Die Psyche des Menschen ist ungeahnt vielschichtig. Als Resümee lässt sich sagen: Du trägst die ganze Zeit immer Deine Vergangenheit mit Dir herum.

Eines der größten Eigenschaften des Menschen ist der Umgang mit der eigenen Wahrheit. Du wirst niemals erleben, dass Menschen alle eine gemeinsame Wahrheit auch als solche verstehen.

Jede Wahrheit ist unterschiedlich.

Das, was wir sehen, hängt davon ab, wie wir es betrachten (… wollen).

Völlig egal, was Du siehst. Alles, alles, alles wird von Dir zuerst in Deinem Geist bewertet und beurteilt, bevor Du es in Dich aufnimmst.

Du bringst alle Deine Erfahrungen in jede Betrachtung mit hinein, Deine Kindheit, Deine Traumata, Deine Träume, Deine Stimmungen, Deine Intelligenz und Dein Lebens- Umfeld.

Jedes Sonnenlicht, jeder Windhauch, jeder Regentropfen auf Deiner Haut wird von Dir so empfunden, wie Du bist.

Das, was Du bisher erfahren hast, das ist Deine jetzige Empfindung, und das ist Deine jetzige Wahrheit.

Du bringst Deine Freude mit, Deinen Streit, Deine Konflikte, Deine Sorgen. Wenn Du etwas ansiehst, wenn ein Mensch zu Dir spricht, wenn ein Vogel am Himmel zwitschert – alles, was Du siehst, egal was:

Du schaust zuerst in Deinen eigenen Spiegel.

Zuerst siehst Du Dich selbst an, und dann siehst Du das, was Du sehen willst.
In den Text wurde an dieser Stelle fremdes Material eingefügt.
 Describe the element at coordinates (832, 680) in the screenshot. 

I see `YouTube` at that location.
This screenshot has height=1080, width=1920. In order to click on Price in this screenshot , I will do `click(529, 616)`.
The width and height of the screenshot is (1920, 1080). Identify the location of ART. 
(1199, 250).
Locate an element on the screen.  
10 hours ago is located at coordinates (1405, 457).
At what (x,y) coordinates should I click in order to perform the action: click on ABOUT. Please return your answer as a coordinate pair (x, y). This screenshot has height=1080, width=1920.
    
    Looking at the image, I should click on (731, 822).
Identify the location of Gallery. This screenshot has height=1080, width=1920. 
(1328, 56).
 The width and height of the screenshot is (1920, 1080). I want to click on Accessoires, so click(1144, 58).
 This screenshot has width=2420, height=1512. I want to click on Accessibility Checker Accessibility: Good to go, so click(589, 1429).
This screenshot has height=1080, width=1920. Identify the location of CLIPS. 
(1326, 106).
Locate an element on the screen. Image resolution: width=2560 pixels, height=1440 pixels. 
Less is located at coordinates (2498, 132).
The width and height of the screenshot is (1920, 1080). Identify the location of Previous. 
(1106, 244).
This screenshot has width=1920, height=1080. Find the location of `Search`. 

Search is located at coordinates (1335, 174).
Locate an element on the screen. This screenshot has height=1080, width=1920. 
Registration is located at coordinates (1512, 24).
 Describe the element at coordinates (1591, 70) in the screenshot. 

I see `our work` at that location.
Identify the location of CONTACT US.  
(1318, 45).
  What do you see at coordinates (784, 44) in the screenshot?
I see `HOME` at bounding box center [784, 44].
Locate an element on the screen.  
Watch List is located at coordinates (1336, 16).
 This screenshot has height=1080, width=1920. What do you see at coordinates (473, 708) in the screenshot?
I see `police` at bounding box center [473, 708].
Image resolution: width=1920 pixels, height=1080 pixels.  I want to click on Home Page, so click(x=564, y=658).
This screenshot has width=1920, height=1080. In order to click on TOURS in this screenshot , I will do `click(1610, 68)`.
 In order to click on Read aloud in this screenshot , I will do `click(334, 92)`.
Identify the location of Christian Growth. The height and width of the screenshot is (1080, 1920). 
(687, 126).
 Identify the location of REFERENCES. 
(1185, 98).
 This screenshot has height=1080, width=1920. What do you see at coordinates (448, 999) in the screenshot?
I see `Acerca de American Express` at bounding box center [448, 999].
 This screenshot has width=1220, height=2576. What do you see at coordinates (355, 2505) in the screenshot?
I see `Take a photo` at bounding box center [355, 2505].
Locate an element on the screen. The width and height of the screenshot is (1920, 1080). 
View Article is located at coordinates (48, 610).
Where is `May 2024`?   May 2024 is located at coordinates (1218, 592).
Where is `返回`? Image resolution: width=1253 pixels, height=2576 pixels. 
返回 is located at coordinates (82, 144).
Und erst dann proklamierst Du Deine eigene Wahrheit.

Deine Wahrheit bist immer Du selbst.

Jede Wahrheit, die Du für richtig hältst, ist der Blick in Deinen eigenen Spiegel.

Ich nenne Dir ein Beispiel:

Fünf Personen sehen eine Wolke:

Nummer 1 sagt: “ Oh, wie ist das wunderschön!“

Nummer 2 sagt: “ Lass uns reingehen, gleich regnet es.“

Nummer 3 sagt: “ Ich habe Angst, ein Gewitter kommt.“

Nummer 4 sagt: “ Das alles hat Gott gemacht.“

Nummer 5 sagt: “ Interessant, wie sich Kondensat in solch einer Höhe halten kann.“

Dieses Beispiel lässt sich beliebig fortführen, und es zeigt, dass jede Lebenssituation bei den Menschen stets unterschiedliche Reaktionen hervorruft.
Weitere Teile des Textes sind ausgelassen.